What you need to do
Continue the transcript about Cherenkov radiation and faster-than-light particles, starting right after its final line.

Document extract

So think about it for a second and ask yourself if someone asked you if you knew what Churinkoff radiation was and if particles can go faster than light, what would you answer. Here's what they had to say.
Have you heard of Cherenkov radiation?
No?
I haven't.
Do you think any particles can travel faster than light?
I don't know if this is accurate, but I think like Einstein or someone like said that it is impossible to travel faster than light.
No, I have no idea.
Maybe I think it depends on how small they are, And like I don't really know too much about like the smallest particles or anything.
So I think it could be possible.
No, I'm don't really sure.
What's the name of it. They says that is too harder, that's so small, But they can contact each other and you are really far away distance, maybe you're faster than the light once.
Yeah, yeah, I think so. Yeah, I believe so. But I couldn't defend that answer.
Okay, no, no, why not because isn't the spirit of light the fastest thing?
All right? A lot of pretty good law abiding citizens answered your question. Nobody thought you can break this law of physics.
No, some people did. Some people said, well, it depends how small they are. That's my favorite one, like to get small enough then the laws don't apply, or something like.
I see if the light is small enough, like if the light if you're small enough, or if the light is small enough, if the.
Particles are small enough. I'm thinking, you know, there's a like some minimum size for things these rules apply for like you know, if you're smaller than one femtometer then these rules apply. And that makes some sense because you know.
If you're like half of a point particle in size, then you can maybe go faster.
Right, Yeah, and other folks, you know some in quantum mechanics, you know, maybe it's quantum magic something something something, Oh, I.
See, because it doesn't even quantum physics. There are you guys do use sports like teleportation sometimes where you know, sort of like going across some barrier or right, or information traveling faster than light.
We do sort of do things that seem impossible using quantum mechanics that we never send information faster than the speed of light. And you know, we do attach quantum to things that don't really make sense. Like we talked about quantum cheetos on the podcast last time, did we did we? Was that just a dream?
Flaming hot dream?
Yeah, all right, let's not talk about Daniel's flaming hot dreams.
Yeah, so let's talk about how particles can go faster than lights. So you're saying it's kind of a loophole in the law laws of physics.
Yeah, you had to be really careful about how you read these rules so you know exactly what it applies to. The law says nothing can go faster than light in a vacuum.

Information provided

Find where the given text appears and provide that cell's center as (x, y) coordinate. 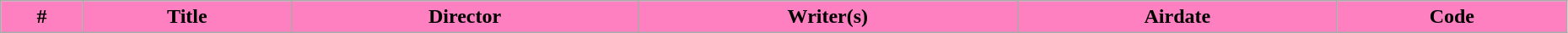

Response for this exercise
I feel like that's where the maybe the caveat is in a vacuum.
Yes, in a vacuum. And so the key thing to understand there is that it's not nothing can ever move faster than a photon moves, which is a common interpretation, right like light always wins a race. It's that there is a maximum speed limit to the universe, and that maximum speed limit is the speed that light travels when it's in a vacuum.
Right, and a vacuum in this case, obviously it's not a carpet vacuum. Are you talking about space? Are we talking about nonspace? Are we talking about emptiness?
Oh? Man, there's a whole forty five minute digression there, But yeah, we're sort of talking about empty space, as empty as space can get. Right, space space nothing but space. Space always has quantum fields in it, Right. A particle can't move through space if it didn't have quantum fields. And because a particle is just a ripple in the quantum fields. But as empty as space can get, that's how light can travel the fastest. But it's not really about light. You know. We call it the speed of light because in a vacuum, that's how fast light goes. But it's really the speed of information in the universe.
The speed out which anything can travel, not just light, but just anything in this in space.
That's right, it's the top speed for information, which means it's the fastest that ripples can move through quantum fields, which mean that particles which are ripples in those fields, can never move faster than that speed. Now, lots of particles move slower than that speed, right, or massive particles can be at rest. But it's sort of more about the speed limit of the universe and not about the photons themselves.
And it's sort of not just particles, right, Like gravity can't travel faster than light either. That's why we have gravitational waves.
That's right, gravitational information. Like if you deleted the Sun from the universe, not something I rereck end, then we would still feel its gravity for eight minutes.
Eight minutes later, yeah, we'd be we would feel the lack of the Sun.
Yeah, precisely. And so it's because information takes time to propagate through the universe. And that's all about the fields, right. What happens if you delete the Sun from the universe, Well, the gravitational field of the Sun sort of snaps back into flatness. But that snapping takes time to propagate through the field. There's no instantaneous transmission of information. So it's really about information as transmitted through quantum fields. That's the fundamental limitation, and everything else just sort of falls out of that.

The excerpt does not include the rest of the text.